- What this task involves
Each entry is to be output precisely as it appears.
------------------------------------------------------------------------
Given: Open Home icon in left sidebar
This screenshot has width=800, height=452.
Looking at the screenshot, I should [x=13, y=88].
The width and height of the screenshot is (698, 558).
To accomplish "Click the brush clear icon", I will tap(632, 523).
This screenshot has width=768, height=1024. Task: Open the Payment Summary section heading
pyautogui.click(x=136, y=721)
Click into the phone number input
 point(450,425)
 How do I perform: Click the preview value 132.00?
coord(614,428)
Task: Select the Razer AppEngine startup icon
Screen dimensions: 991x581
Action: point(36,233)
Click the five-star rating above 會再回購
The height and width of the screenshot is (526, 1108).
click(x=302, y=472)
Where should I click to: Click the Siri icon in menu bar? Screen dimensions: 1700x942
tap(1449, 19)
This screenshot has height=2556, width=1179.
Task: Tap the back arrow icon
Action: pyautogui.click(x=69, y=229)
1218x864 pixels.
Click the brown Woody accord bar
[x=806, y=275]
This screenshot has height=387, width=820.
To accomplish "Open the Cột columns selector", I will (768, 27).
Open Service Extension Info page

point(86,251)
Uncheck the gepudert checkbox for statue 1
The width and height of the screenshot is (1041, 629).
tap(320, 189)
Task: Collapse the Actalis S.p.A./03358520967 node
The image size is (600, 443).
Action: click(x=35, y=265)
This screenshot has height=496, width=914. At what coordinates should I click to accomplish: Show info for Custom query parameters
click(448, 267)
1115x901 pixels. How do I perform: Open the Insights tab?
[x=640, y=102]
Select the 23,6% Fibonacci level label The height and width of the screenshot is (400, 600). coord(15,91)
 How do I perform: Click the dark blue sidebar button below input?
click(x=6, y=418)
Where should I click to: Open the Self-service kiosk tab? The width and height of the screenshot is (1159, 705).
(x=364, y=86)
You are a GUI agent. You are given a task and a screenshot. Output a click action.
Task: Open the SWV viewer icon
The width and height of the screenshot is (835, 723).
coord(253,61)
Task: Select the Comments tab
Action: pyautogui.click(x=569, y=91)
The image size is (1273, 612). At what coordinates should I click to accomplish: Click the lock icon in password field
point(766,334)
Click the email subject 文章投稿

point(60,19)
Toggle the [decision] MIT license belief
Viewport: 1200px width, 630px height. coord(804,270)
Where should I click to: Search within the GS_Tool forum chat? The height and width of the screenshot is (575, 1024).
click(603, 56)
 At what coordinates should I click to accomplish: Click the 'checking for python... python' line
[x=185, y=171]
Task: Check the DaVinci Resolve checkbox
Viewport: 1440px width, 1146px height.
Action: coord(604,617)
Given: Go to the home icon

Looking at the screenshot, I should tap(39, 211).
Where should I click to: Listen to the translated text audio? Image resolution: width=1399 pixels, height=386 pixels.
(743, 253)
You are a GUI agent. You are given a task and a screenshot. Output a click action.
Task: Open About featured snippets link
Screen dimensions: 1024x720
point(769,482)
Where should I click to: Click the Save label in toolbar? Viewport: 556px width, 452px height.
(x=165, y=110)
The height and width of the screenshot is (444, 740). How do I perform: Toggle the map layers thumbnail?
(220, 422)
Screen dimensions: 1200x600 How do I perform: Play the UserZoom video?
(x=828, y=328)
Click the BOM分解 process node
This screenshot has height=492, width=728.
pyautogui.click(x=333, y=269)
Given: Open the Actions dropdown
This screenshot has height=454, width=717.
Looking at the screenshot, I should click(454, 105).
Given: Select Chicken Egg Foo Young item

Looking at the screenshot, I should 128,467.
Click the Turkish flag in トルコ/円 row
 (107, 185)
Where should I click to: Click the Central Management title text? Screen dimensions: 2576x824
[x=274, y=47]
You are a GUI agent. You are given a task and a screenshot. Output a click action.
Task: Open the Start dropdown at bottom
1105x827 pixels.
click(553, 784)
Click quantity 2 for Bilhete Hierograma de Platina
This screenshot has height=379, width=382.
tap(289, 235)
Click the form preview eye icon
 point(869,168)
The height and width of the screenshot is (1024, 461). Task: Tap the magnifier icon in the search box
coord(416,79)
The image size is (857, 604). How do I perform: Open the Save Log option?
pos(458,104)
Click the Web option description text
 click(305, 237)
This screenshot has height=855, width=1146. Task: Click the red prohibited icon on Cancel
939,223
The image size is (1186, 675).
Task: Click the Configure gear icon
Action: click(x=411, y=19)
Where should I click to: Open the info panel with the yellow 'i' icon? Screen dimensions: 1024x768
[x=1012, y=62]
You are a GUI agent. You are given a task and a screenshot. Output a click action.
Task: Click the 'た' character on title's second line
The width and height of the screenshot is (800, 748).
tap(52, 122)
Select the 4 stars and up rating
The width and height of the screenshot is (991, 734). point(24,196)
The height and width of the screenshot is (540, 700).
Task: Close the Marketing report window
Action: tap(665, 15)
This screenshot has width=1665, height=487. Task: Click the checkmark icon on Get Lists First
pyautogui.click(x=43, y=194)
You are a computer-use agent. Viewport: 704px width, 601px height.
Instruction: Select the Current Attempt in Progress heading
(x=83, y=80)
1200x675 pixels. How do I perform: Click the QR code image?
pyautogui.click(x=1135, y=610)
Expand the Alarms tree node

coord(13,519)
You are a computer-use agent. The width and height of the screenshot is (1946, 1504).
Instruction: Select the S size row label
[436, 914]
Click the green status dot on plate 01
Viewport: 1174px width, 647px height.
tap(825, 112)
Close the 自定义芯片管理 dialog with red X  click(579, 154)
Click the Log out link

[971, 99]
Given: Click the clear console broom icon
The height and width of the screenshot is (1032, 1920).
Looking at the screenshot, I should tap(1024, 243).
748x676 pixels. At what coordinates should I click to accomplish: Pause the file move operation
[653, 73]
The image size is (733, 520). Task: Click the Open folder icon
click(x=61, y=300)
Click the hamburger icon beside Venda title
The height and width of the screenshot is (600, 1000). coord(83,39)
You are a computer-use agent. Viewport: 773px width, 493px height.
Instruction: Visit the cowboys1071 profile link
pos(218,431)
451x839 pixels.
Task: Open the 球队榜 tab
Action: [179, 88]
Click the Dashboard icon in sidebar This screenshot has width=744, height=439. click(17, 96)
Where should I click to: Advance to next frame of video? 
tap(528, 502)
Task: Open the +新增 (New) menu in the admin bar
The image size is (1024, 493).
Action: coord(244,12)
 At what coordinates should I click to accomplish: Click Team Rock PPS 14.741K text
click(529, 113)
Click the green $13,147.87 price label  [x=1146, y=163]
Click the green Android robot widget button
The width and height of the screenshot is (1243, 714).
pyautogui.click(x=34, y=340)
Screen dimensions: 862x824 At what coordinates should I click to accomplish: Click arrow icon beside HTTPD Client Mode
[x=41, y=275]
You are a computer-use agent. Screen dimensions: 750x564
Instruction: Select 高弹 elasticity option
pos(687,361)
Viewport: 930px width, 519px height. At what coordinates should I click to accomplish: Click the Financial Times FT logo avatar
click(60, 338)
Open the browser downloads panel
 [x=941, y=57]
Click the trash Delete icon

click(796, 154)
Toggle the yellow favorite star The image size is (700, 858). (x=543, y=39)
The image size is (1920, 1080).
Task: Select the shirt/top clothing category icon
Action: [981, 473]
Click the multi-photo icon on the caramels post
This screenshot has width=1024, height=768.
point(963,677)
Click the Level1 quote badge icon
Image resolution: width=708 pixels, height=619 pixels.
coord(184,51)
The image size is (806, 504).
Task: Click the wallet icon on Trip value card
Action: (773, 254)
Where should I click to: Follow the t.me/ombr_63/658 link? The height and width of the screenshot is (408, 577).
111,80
------------------------------------------------------------------------
- Output of the task
Given: Open Home icon in left sidebar
This screenshot has width=800, height=452.
Looking at the screenshot, I should [x=13, y=88].
The width and height of the screenshot is (698, 558).
To accomplish "Click the brush clear icon", I will tap(632, 523).
This screenshot has width=768, height=1024. Task: Open the Payment Summary section heading
pyautogui.click(x=136, y=721)
Click into the phone number input
 point(450,425)
 How do I perform: Click the preview value 132.00?
coord(614,428)
Task: Select the Razer AppEngine startup icon
Screen dimensions: 991x581
Action: point(36,233)
Click the five-star rating above 會再回購
The height and width of the screenshot is (526, 1108).
click(x=302, y=472)
Where should I click to: Click the Siri icon in menu bar? Screen dimensions: 1700x942
tap(1449, 19)
This screenshot has height=2556, width=1179.
Task: Tap the back arrow icon
Action: pyautogui.click(x=69, y=229)
1218x864 pixels.
Click the brown Woody accord bar
[x=806, y=275]
This screenshot has height=387, width=820.
To accomplish "Open the Cột columns selector", I will (768, 27).
Open Service Extension Info page

point(86,251)
Uncheck the gepudert checkbox for statue 1
The width and height of the screenshot is (1041, 629).
tap(320, 189)
Task: Collapse the Actalis S.p.A./03358520967 node
The image size is (600, 443).
Action: click(x=35, y=265)
This screenshot has height=496, width=914. At what coordinates should I click to accomplish: Show info for Custom query parameters
click(448, 267)
1115x901 pixels. How do I perform: Open the Insights tab?
[x=640, y=102]
Select the 23,6% Fibonacci level label The height and width of the screenshot is (400, 600). coord(15,91)
 How do I perform: Click the dark blue sidebar button below input?
click(x=6, y=418)
Where should I click to: Open the Self-service kiosk tab? The width and height of the screenshot is (1159, 705).
(x=364, y=86)
You are a GUI agent. You are given a task and a screenshot. Output a click action.
Task: Open the SWV viewer icon
The width and height of the screenshot is (835, 723).
coord(253,61)
Task: Select the Comments tab
Action: pyautogui.click(x=569, y=91)
The image size is (1273, 612). At what coordinates should I click to accomplish: Click the lock icon in password field
point(766,334)
Click the email subject 文章投稿

point(60,19)
Toggle the [decision] MIT license belief
Viewport: 1200px width, 630px height. coord(804,270)
Where should I click to: Search within the GS_Tool forum chat? The height and width of the screenshot is (575, 1024).
click(603, 56)
 At what coordinates should I click to accomplish: Click the 'checking for python... python' line
[x=185, y=171]
Task: Check the DaVinci Resolve checkbox
Viewport: 1440px width, 1146px height.
Action: coord(604,617)
Given: Go to the home icon

Looking at the screenshot, I should tap(39, 211).
Where should I click to: Listen to the translated text audio? Image resolution: width=1399 pixels, height=386 pixels.
(743, 253)
You are a GUI agent. You are given a task and a screenshot. Output a click action.
Task: Open About featured snippets link
Screen dimensions: 1024x720
point(769,482)
Where should I click to: Click the Save label in toolbar? Viewport: 556px width, 452px height.
(x=165, y=110)
The height and width of the screenshot is (444, 740). How do I perform: Toggle the map layers thumbnail?
(220, 422)
Screen dimensions: 1200x600 How do I perform: Play the UserZoom video?
(x=828, y=328)
Click the BOM分解 process node
This screenshot has height=492, width=728.
pyautogui.click(x=333, y=269)
Given: Open the Actions dropdown
This screenshot has height=454, width=717.
Looking at the screenshot, I should click(454, 105).
Given: Select Chicken Egg Foo Young item

Looking at the screenshot, I should 128,467.
Click the Turkish flag in トルコ/円 row
 (107, 185)
Where should I click to: Click the Central Management title text? Screen dimensions: 2576x824
[x=274, y=47]
You are a GUI agent. You are given a task and a screenshot. Output a click action.
Task: Open the Start dropdown at bottom
1105x827 pixels.
click(553, 784)
Click quantity 2 for Bilhete Hierograma de Platina
This screenshot has height=379, width=382.
tap(289, 235)
Click the form preview eye icon
 point(869,168)
The height and width of the screenshot is (1024, 461). Task: Tap the magnifier icon in the search box
coord(416,79)
The image size is (857, 604). How do I perform: Open the Save Log option?
pos(458,104)
Click the Web option description text
 click(305, 237)
This screenshot has height=855, width=1146. Task: Click the red prohibited icon on Cancel
939,223
The image size is (1186, 675).
Task: Click the Configure gear icon
Action: click(x=411, y=19)
Where should I click to: Open the info panel with the yellow 'i' icon? Screen dimensions: 1024x768
[x=1012, y=62]
You are a GUI agent. You are given a task and a screenshot. Output a click action.
Task: Click the 'た' character on title's second line
The width and height of the screenshot is (800, 748).
tap(52, 122)
Select the 4 stars and up rating
The width and height of the screenshot is (991, 734). point(24,196)
The height and width of the screenshot is (540, 700).
Task: Close the Marketing report window
Action: tap(665, 15)
This screenshot has width=1665, height=487. Task: Click the checkmark icon on Get Lists First
pyautogui.click(x=43, y=194)
You are a computer-use agent. Viewport: 704px width, 601px height.
Instruction: Select the Current Attempt in Progress heading
(x=83, y=80)
1200x675 pixels. How do I perform: Click the QR code image?
pyautogui.click(x=1135, y=610)
Expand the Alarms tree node

coord(13,519)
You are a computer-use agent. The width and height of the screenshot is (1946, 1504).
Instruction: Select the S size row label
[436, 914]
Click the green status dot on plate 01
Viewport: 1174px width, 647px height.
tap(825, 112)
Close the 自定义芯片管理 dialog with red X  click(579, 154)
Click the Log out link

[971, 99]
Given: Click the clear console broom icon
The height and width of the screenshot is (1032, 1920).
Looking at the screenshot, I should tap(1024, 243).
748x676 pixels. At what coordinates should I click to accomplish: Pause the file move operation
[653, 73]
The image size is (733, 520). Task: Click the Open folder icon
click(x=61, y=300)
Click the hamburger icon beside Venda title
The height and width of the screenshot is (600, 1000). coord(83,39)
You are a computer-use agent. Viewport: 773px width, 493px height.
Instruction: Visit the cowboys1071 profile link
pos(218,431)
451x839 pixels.
Task: Open the 球队榜 tab
Action: [179, 88]
Click the Dashboard icon in sidebar This screenshot has width=744, height=439. click(17, 96)
Where should I click to: Advance to next frame of video? 
tap(528, 502)
Task: Open the +新增 (New) menu in the admin bar
The image size is (1024, 493).
Action: coord(244,12)
 At what coordinates should I click to accomplish: Click Team Rock PPS 14.741K text
click(529, 113)
Click the green $13,147.87 price label  [x=1146, y=163]
Click the green Android robot widget button
The width and height of the screenshot is (1243, 714).
pyautogui.click(x=34, y=340)
Screen dimensions: 862x824 At what coordinates should I click to accomplish: Click arrow icon beside HTTPD Client Mode
[x=41, y=275]
You are a computer-use agent. Screen dimensions: 750x564
Instruction: Select 高弹 elasticity option
pos(687,361)
Viewport: 930px width, 519px height. At what coordinates should I click to accomplish: Click the Financial Times FT logo avatar
click(60, 338)
Open the browser downloads panel
 [x=941, y=57]
Click the trash Delete icon

click(796, 154)
Toggle the yellow favorite star The image size is (700, 858). (x=543, y=39)
The image size is (1920, 1080).
Task: Select the shirt/top clothing category icon
Action: [981, 473]
Click the multi-photo icon on the caramels post
This screenshot has width=1024, height=768.
point(963,677)
Click the Level1 quote badge icon
Image resolution: width=708 pixels, height=619 pixels.
coord(184,51)
The image size is (806, 504).
Task: Click the wallet icon on Trip value card
Action: (773, 254)
Where should I click to: Follow the t.me/ombr_63/658 link? The height and width of the screenshot is (408, 577).
111,80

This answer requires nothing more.